BRIEF: Range to reproduce from the entries below: the line with "[UTF-8CondeNast_BlogHeader] (282, 1026)", the line with "[Holland America Line Fresh", and every line in between. Give them exactly and give nothing else.

EXERCISE MATERIAL:
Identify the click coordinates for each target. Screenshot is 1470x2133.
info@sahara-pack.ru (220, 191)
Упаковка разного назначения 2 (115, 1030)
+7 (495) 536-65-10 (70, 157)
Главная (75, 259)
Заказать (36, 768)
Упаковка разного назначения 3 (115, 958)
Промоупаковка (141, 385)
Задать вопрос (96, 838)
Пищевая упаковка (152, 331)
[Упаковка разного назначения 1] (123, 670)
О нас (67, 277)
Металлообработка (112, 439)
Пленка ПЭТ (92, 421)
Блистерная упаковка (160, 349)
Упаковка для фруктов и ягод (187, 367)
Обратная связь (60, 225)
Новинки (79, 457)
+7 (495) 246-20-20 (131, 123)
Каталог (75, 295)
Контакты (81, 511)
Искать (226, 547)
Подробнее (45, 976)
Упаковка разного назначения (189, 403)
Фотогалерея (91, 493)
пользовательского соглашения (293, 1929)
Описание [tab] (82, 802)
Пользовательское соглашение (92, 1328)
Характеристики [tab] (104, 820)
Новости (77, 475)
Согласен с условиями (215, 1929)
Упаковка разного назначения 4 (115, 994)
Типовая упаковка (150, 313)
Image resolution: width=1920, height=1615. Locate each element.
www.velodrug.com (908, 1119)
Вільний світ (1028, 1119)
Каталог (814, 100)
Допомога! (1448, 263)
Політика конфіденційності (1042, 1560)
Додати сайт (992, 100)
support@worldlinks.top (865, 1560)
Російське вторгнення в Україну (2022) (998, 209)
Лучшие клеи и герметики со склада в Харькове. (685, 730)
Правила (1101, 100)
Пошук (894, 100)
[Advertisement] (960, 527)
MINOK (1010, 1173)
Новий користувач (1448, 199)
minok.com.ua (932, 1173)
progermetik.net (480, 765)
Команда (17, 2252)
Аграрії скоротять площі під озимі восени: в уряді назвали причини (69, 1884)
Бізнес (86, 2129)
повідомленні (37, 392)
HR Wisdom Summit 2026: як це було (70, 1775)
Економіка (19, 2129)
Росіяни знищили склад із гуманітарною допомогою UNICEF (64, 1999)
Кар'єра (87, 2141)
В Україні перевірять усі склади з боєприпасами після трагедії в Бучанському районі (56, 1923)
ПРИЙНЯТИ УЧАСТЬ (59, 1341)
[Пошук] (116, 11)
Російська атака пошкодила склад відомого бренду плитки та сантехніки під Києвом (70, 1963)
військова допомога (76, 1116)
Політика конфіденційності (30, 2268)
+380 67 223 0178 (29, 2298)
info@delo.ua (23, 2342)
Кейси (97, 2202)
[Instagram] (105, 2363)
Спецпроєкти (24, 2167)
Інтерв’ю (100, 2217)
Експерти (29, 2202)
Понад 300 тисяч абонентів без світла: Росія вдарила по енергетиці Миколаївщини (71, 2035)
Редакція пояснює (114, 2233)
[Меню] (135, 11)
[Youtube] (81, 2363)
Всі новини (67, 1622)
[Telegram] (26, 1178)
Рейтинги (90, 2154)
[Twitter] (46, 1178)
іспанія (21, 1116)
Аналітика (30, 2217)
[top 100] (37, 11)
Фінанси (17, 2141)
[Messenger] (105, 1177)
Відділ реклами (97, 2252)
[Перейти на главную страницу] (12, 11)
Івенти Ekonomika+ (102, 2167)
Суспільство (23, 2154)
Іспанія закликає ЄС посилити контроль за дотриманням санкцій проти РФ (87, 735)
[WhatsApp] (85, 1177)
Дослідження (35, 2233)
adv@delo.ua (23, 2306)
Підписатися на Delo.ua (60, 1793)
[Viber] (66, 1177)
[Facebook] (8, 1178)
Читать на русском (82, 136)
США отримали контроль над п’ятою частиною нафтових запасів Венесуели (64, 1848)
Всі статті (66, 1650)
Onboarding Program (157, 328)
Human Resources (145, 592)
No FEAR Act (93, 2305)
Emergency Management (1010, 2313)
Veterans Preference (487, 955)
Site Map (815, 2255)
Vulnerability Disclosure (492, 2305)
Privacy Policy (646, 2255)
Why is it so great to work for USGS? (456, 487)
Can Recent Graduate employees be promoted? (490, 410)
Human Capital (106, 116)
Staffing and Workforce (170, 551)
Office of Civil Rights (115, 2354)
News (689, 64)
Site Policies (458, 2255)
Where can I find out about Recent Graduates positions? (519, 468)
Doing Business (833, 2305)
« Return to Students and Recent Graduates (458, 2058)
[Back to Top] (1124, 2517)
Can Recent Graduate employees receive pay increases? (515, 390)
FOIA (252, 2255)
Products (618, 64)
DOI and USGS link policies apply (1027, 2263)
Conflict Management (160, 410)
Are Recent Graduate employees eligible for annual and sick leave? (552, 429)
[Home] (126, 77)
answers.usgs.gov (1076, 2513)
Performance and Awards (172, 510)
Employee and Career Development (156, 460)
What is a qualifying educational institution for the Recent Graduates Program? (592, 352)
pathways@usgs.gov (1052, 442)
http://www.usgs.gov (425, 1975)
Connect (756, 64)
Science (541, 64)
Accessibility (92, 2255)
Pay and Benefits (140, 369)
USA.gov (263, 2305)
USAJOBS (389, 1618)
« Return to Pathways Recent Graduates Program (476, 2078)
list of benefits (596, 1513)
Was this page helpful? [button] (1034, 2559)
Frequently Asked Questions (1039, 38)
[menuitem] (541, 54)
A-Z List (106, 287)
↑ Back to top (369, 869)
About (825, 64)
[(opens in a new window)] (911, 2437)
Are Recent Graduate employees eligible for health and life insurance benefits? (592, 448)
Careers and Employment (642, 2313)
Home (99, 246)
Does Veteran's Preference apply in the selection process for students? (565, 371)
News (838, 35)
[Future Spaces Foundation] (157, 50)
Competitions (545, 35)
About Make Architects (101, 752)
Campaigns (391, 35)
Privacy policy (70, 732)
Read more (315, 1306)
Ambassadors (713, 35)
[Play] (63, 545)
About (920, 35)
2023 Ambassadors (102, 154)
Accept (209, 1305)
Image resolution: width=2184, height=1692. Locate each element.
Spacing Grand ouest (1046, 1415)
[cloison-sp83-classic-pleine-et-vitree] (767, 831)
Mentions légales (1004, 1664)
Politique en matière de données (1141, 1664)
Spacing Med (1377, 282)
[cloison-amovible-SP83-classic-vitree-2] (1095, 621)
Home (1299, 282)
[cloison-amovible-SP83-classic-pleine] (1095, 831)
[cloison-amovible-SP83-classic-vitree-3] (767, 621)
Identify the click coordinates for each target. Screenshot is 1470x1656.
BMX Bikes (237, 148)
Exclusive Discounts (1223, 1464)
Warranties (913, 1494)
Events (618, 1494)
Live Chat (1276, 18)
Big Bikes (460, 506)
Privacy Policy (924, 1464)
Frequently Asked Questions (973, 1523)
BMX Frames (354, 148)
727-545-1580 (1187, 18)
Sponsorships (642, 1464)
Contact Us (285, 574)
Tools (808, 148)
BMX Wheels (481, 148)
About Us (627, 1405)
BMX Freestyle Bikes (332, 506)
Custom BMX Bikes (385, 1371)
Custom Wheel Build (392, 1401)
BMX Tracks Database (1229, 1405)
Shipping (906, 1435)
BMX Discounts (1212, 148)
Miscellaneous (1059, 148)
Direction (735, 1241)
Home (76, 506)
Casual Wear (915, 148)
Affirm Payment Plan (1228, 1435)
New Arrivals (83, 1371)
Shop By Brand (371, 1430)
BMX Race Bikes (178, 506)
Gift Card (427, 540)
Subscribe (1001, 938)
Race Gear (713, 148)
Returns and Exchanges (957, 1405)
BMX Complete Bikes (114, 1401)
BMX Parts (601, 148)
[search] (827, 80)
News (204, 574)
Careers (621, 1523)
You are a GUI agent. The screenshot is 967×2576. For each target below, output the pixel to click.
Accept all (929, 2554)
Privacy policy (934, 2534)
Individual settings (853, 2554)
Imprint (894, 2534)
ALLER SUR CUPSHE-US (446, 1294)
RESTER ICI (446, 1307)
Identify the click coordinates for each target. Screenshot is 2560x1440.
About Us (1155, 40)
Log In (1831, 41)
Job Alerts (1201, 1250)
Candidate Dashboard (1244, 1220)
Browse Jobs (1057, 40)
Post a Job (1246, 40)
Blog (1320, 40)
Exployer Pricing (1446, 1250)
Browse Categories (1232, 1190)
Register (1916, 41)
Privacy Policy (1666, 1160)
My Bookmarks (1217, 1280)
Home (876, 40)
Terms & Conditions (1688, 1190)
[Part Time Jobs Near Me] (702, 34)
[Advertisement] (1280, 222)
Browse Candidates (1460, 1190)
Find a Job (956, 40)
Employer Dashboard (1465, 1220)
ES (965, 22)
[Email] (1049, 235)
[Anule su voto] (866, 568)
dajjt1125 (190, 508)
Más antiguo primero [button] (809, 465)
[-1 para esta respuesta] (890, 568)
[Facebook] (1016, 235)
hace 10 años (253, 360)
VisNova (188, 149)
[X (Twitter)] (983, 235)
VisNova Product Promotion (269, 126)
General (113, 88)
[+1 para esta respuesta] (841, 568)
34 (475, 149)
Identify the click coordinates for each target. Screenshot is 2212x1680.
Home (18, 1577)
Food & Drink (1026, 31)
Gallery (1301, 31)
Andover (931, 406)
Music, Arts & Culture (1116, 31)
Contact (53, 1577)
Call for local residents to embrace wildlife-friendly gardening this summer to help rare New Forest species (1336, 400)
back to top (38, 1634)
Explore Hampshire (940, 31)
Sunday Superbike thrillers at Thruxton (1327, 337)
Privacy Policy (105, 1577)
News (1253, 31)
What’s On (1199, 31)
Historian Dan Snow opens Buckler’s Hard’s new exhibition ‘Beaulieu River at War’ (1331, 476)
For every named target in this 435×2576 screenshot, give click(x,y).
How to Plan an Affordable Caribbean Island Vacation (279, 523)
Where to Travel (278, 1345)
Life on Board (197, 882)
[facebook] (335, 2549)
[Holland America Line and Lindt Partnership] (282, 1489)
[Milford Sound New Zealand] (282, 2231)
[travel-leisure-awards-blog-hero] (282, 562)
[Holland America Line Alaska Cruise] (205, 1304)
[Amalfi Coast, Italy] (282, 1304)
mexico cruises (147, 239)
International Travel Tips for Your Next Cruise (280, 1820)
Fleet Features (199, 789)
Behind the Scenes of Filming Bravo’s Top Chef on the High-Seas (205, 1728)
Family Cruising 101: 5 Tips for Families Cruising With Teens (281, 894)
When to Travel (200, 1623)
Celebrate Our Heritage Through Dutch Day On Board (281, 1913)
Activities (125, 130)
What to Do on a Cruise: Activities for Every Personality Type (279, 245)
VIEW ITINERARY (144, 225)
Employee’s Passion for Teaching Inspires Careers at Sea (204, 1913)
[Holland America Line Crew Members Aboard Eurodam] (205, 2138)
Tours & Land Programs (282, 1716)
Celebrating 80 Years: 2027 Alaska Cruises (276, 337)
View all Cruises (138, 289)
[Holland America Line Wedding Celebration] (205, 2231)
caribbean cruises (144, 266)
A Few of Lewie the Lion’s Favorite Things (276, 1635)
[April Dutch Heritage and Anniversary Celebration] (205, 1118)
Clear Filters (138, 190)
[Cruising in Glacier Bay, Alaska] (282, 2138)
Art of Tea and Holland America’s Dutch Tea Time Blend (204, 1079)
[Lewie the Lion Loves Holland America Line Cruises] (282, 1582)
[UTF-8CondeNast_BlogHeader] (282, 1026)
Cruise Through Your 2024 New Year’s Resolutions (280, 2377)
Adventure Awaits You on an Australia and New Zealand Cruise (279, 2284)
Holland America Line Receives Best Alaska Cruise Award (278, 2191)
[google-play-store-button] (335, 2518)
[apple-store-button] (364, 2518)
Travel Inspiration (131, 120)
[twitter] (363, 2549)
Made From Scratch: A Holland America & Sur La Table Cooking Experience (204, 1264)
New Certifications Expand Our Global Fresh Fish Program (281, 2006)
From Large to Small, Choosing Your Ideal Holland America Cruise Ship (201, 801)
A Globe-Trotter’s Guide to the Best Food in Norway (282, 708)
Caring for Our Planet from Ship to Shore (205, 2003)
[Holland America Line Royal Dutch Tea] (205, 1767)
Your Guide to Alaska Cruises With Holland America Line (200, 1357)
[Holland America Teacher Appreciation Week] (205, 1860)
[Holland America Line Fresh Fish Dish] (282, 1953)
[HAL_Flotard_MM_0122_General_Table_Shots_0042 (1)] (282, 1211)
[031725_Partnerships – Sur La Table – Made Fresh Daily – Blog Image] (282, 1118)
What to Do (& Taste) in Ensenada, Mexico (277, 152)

WRITTEN ANSWER:
[UTF-8CondeNast_BlogHeader] (282, 1026)
Cruise Through Your 2024 New Year’s Resolutions (280, 2377)
Adventure Awaits You on an Australia and New Zealand Cruise (279, 2284)
Holland America Line Receives Best Alaska Cruise Award (278, 2191)
[google-play-store-button] (335, 2518)
[apple-store-button] (364, 2518)
Travel Inspiration (131, 120)
[twitter] (363, 2549)
Made From Scratch: A Holland America & Sur La Table Cooking Experience (204, 1264)
New Certifications Expand Our Global Fresh Fish Program (281, 2006)
From Large to Small, Choosing Your Ideal Holland America Cruise Ship (201, 801)
A Globe-Trotter’s Guide to the Best Food in Norway (282, 708)
Caring for Our Planet from Ship to Shore (205, 2003)
[Holland America Line Royal Dutch Tea] (205, 1767)
Your Guide to Alaska Cruises With Holland America Line (200, 1357)
[Holland America Teacher Appreciation Week] (205, 1860)
[Holland America Line Fresh Fish Dish] (282, 1953)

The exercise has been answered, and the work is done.